── EXERCISE DATA ──

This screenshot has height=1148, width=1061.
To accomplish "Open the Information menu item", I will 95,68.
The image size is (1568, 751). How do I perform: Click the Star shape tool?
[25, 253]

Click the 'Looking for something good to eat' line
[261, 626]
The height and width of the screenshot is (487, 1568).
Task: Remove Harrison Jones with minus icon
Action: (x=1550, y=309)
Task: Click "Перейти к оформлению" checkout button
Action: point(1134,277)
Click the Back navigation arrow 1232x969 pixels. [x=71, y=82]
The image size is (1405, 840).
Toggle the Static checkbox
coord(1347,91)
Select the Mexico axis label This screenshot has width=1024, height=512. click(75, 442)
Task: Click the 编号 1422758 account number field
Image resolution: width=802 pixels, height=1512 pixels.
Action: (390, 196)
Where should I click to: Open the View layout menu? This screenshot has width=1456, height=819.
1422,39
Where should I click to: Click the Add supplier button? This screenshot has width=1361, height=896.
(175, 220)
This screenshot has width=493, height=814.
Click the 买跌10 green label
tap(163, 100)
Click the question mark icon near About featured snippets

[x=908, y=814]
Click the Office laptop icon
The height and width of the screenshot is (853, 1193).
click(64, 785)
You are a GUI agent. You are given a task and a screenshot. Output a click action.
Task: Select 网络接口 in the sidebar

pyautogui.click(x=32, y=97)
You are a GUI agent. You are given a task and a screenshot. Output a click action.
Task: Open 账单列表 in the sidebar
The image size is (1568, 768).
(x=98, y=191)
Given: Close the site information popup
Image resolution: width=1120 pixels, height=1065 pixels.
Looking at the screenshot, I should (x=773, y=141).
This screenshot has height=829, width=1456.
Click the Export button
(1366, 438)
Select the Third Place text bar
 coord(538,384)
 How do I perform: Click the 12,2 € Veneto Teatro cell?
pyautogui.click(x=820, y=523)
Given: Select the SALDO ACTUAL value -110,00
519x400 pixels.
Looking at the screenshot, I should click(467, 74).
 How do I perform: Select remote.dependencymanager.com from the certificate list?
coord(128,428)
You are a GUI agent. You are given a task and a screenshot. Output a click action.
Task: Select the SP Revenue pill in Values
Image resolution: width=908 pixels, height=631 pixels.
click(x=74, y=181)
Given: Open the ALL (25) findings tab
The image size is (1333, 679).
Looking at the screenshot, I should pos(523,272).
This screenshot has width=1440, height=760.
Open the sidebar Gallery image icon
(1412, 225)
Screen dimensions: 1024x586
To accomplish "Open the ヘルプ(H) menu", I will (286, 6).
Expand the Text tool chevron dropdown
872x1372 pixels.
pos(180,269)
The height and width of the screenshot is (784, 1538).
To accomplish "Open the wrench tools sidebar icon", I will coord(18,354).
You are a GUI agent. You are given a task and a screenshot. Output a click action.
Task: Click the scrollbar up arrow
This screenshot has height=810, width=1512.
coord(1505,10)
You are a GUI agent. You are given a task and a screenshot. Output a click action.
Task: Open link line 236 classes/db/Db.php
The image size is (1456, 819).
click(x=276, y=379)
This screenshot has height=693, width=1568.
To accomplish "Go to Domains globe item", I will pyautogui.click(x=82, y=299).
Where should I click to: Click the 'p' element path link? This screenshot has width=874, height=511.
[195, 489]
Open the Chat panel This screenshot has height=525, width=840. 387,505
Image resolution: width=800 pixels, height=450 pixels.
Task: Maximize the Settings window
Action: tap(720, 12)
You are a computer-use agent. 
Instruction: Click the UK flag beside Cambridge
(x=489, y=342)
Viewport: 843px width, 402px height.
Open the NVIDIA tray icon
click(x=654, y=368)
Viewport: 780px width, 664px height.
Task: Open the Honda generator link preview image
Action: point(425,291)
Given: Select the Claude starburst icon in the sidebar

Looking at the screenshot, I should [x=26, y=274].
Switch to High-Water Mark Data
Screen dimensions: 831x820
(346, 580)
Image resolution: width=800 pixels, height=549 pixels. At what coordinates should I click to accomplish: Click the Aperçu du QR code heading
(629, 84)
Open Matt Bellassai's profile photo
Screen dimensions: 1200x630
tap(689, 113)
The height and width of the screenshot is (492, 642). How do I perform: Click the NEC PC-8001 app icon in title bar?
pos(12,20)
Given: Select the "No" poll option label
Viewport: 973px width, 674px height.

───

TO DO:
Rewrite the records as a JSON list of strings, from the first line of the records through the line containing "pyautogui.click(x=820, y=523)", both included. Give each line as one string and leave out blank lines.

PROBLEM SOLUTION:
[
  "This screenshot has height=1148, width=1061.",
  "To accomplish \"Open the Information menu item\", I will 95,68.",
  "The image size is (1568, 751). How do I perform: Click the Star shape tool?",
  "[25, 253]",
  "Click the 'Looking for something good to eat' line",
  "[261, 626]",
  "The height and width of the screenshot is (487, 1568).",
  "Task: Remove Harrison Jones with minus icon",
  "Action: (x=1550, y=309)",
  "Task: Click \"Перейти к оформлению\" checkout button",
  "Action: point(1134,277)",
  "Click the Back navigation arrow 1232x969 pixels. [x=71, y=82]",
  "The image size is (1405, 840).",
  "Toggle the Static checkbox",
  "coord(1347,91)",
  "Select the Mexico axis label This screenshot has width=1024, height=512. click(75, 442)",
  "Task: Click the 编号 1422758 account number field",
  "Image resolution: width=802 pixels, height=1512 pixels.",
  "Action: (390, 196)",
  "Where should I click to: Open the View layout menu? This screenshot has width=1456, height=819.",
  "1422,39",
  "Where should I click to: Click the Add supplier button? This screenshot has width=1361, height=896.",
  "(175, 220)",
  "This screenshot has width=493, height=814.",
  "Click the 买跌10 green label",
  "tap(163, 100)",
  "Click the question mark icon near About featured snippets",
  "[x=908, y=814]",
  "Click the Office laptop icon",
  "The height and width of the screenshot is (853, 1193).",
  "click(64, 785)",
  "You are a GUI agent. You are given a task and a screenshot. Output a click action.",
  "Task: Select 网络接口 in the sidebar",
  "pyautogui.click(x=32, y=97)",
  "You are a GUI agent. You are given a task and a screenshot. Output a click action.",
  "Task: Open 账单列表 in the sidebar",
  "The image size is (1568, 768).",
  "(x=98, y=191)",
  "Given: Close the site information popup",
  "Image resolution: width=1120 pixels, height=1065 pixels.",
  "Looking at the screenshot, I should (x=773, y=141).",
  "This screenshot has height=829, width=1456.",
  "Click the Export button",
  "(1366, 438)",
  "Select the Third Place text bar",
  " coord(538,384)",
  " How do I perform: Click the 12,2 € Veneto Teatro cell?",
  "pyautogui.click(x=820, y=523)"
]